- [WORK ORDER]: The records that follow must be printed exactly as they are.

- [DATA TO USE]:

=-=-=-=-=

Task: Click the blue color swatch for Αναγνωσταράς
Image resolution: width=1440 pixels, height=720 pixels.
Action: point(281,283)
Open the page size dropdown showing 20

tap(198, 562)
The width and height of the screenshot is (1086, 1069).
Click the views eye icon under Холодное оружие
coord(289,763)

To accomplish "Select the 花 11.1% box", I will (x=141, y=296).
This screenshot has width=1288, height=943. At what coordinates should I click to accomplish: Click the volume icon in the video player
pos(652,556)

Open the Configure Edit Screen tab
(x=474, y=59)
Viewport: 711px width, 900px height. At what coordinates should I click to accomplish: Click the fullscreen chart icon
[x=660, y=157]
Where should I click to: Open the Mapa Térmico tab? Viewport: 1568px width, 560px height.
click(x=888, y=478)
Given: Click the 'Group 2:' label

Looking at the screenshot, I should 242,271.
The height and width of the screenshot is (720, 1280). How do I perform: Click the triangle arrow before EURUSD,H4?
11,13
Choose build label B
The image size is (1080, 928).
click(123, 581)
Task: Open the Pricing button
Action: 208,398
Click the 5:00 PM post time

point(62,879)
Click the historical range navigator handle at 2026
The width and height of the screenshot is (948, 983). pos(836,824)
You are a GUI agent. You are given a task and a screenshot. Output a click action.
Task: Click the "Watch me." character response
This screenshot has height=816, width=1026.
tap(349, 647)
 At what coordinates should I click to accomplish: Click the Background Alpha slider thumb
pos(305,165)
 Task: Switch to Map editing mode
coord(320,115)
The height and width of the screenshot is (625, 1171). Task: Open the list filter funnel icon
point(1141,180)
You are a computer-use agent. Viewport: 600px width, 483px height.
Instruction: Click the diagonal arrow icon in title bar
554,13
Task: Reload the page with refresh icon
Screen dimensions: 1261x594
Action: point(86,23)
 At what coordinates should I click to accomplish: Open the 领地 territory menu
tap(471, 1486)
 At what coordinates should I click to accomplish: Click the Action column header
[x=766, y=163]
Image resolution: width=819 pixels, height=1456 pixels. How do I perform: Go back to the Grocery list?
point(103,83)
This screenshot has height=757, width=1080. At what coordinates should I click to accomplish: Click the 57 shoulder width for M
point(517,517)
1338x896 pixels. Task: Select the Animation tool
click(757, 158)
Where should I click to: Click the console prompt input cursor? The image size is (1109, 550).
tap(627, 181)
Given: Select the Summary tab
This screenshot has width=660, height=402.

=-=-=-=-=

- [TASK SOLUTION]:
Task: Click the blue color swatch for Αναγνωσταράς
Image resolution: width=1440 pixels, height=720 pixels.
Action: point(281,283)
Open the page size dropdown showing 20

tap(198, 562)
The width and height of the screenshot is (1086, 1069).
Click the views eye icon under Холодное оружие
coord(289,763)

To accomplish "Select the 花 11.1% box", I will (x=141, y=296).
This screenshot has width=1288, height=943. At what coordinates should I click to accomplish: Click the volume icon in the video player
pos(652,556)

Open the Configure Edit Screen tab
(x=474, y=59)
Viewport: 711px width, 900px height. At what coordinates should I click to accomplish: Click the fullscreen chart icon
[x=660, y=157]
Where should I click to: Open the Mapa Térmico tab? Viewport: 1568px width, 560px height.
click(x=888, y=478)
Given: Click the 'Group 2:' label

Looking at the screenshot, I should 242,271.
The height and width of the screenshot is (720, 1280). How do I perform: Click the triangle arrow before EURUSD,H4?
11,13
Choose build label B
The image size is (1080, 928).
click(123, 581)
Task: Open the Pricing button
Action: 208,398
Click the 5:00 PM post time

point(62,879)
Click the historical range navigator handle at 2026
The width and height of the screenshot is (948, 983). pos(836,824)
You are a GUI agent. You are given a task and a screenshot. Output a click action.
Task: Click the "Watch me." character response
This screenshot has height=816, width=1026.
tap(349, 647)
 At what coordinates should I click to accomplish: Click the Background Alpha slider thumb
pos(305,165)
 Task: Switch to Map editing mode
coord(320,115)
The height and width of the screenshot is (625, 1171). Task: Open the list filter funnel icon
point(1141,180)
You are a computer-use agent. Viewport: 600px width, 483px height.
Instruction: Click the diagonal arrow icon in title bar
554,13
Task: Reload the page with refresh icon
Screen dimensions: 1261x594
Action: point(86,23)
 At what coordinates should I click to accomplish: Open the 领地 territory menu
tap(471, 1486)
 At what coordinates should I click to accomplish: Click the Action column header
[x=766, y=163]
Image resolution: width=819 pixels, height=1456 pixels. How do I perform: Go back to the Grocery list?
point(103,83)
This screenshot has height=757, width=1080. At what coordinates should I click to accomplish: Click the 57 shoulder width for M
point(517,517)
1338x896 pixels. Task: Select the Animation tool
click(757, 158)
Where should I click to: Click the console prompt input cursor? The image size is (1109, 550).
tap(627, 181)
Given: Select the Summary tab
This screenshot has width=660, height=402.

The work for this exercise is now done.